SOURCE PASSAGE:
--------------------

Asteroseismic based estimation of the surface gravity for the LAMOST giant stars
Chao Liu, Min Fang, Yue Wu, Li-Cai Deng, Liang Wang, Wei Wang,, Jian-Ning Fu, Yong-Hui Hou, Guang-Wei Li, Yong Zhang

TL;DR
This paper presents a support vector regression method to improve surface gravity estimates for LAMOST giant stars using asteroseismic data, significantly enhancing accuracy and aiding in better stellar characterization.
Contribution
The study introduces a novel SVR-based approach trained on seismic data to refine spectroscopic surface gravity estimates for large stellar surveys.

--------------------

SUPPLIED DATA:
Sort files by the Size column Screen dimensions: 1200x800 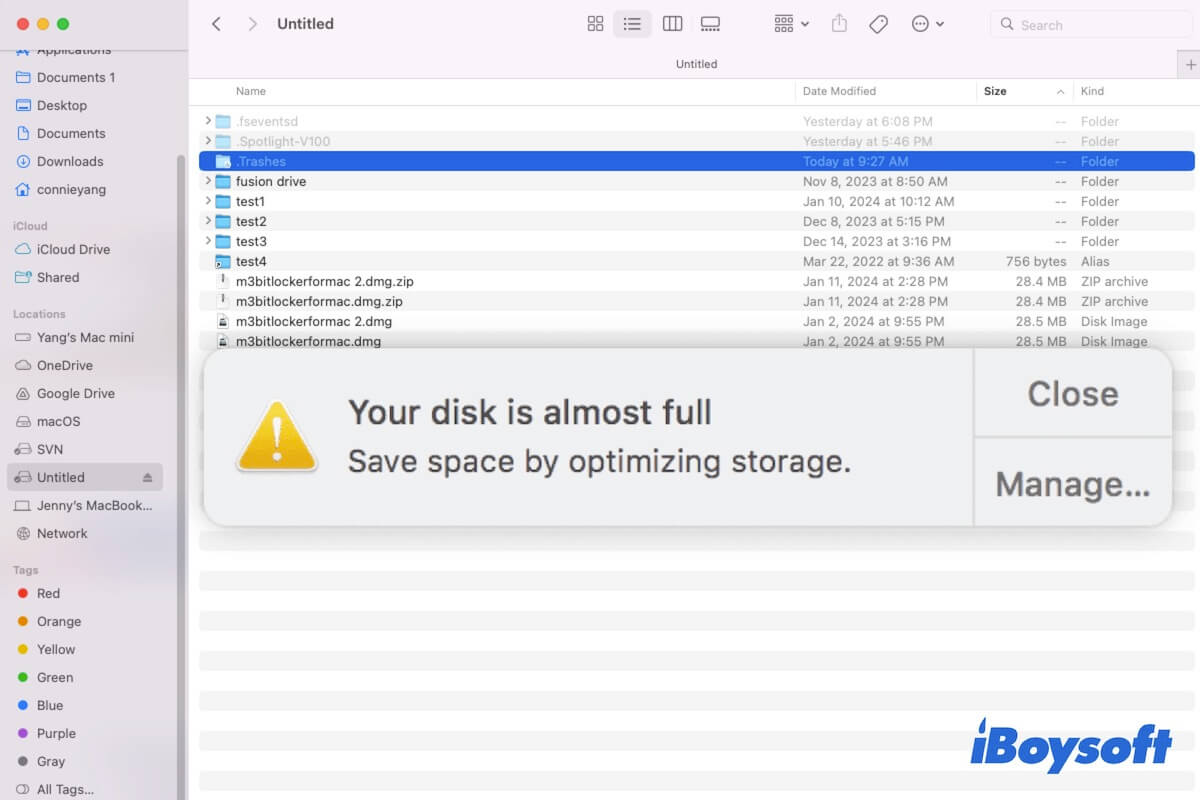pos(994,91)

--------------------

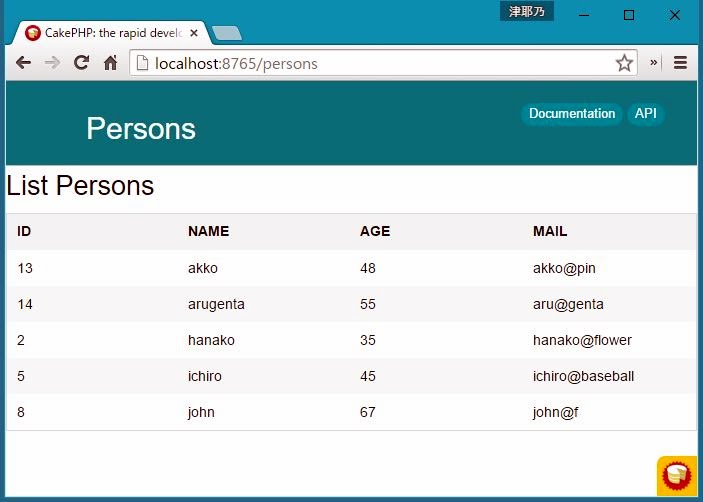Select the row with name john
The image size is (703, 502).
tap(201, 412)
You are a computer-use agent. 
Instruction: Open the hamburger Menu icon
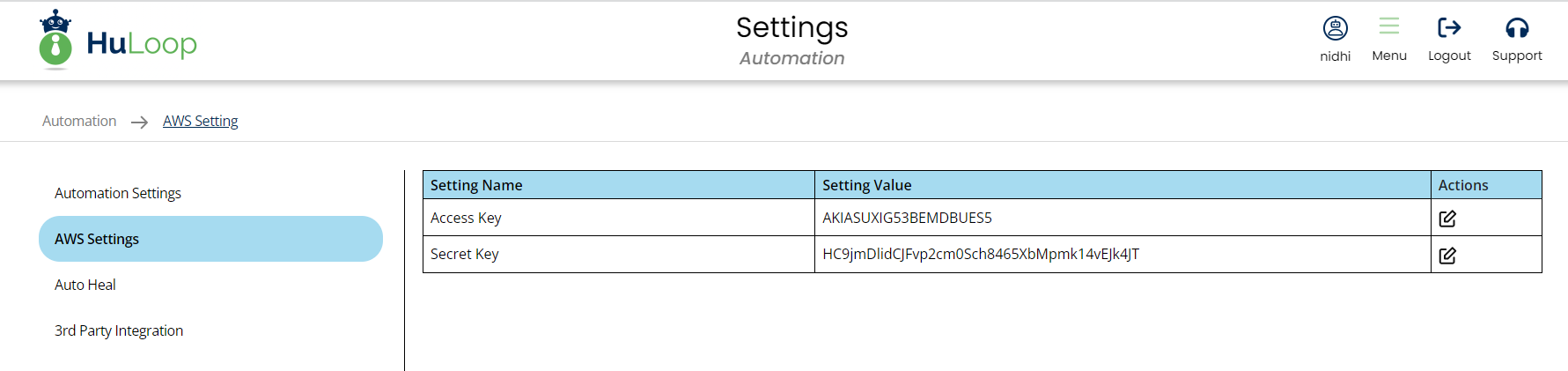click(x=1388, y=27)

--------------------

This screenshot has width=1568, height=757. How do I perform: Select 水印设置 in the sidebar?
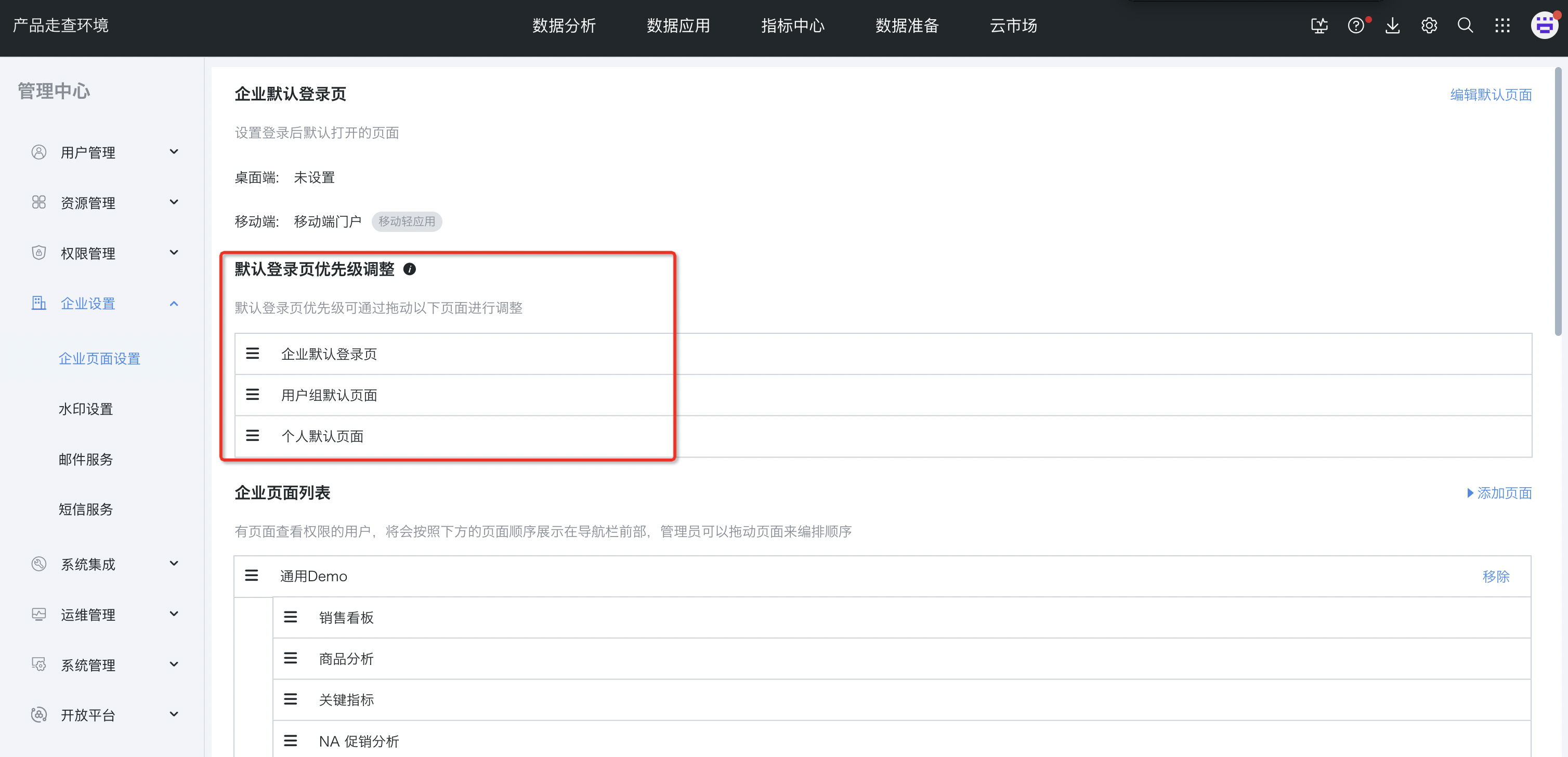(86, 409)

--------------------

Take the part of the asteroseismology passage starting with "Asteroseismic based estimation" and going on through "large stellar surveys.", and write it out again with "surface gravity" swapped for "log g".

FULL ANSWER:
Asteroseismic based estimation of the log g for the LAMOST giant stars
Chao Liu, Min Fang, Yue Wu, Li-Cai Deng, Liang Wang, Wei Wang,, Jian-Ning Fu, Yong-Hui Hou, Guang-Wei Li, Yong Zhang

TL;DR
This paper presents a support vector regression method to improve log g estimates for LAMOST giant stars using asteroseismic data, significantly enhancing accuracy and aiding in better stellar characterization.
Contribution
The study introduces a novel SVR-based approach trained on seismic data to refine spectroscopic log g estimates for large stellar surveys.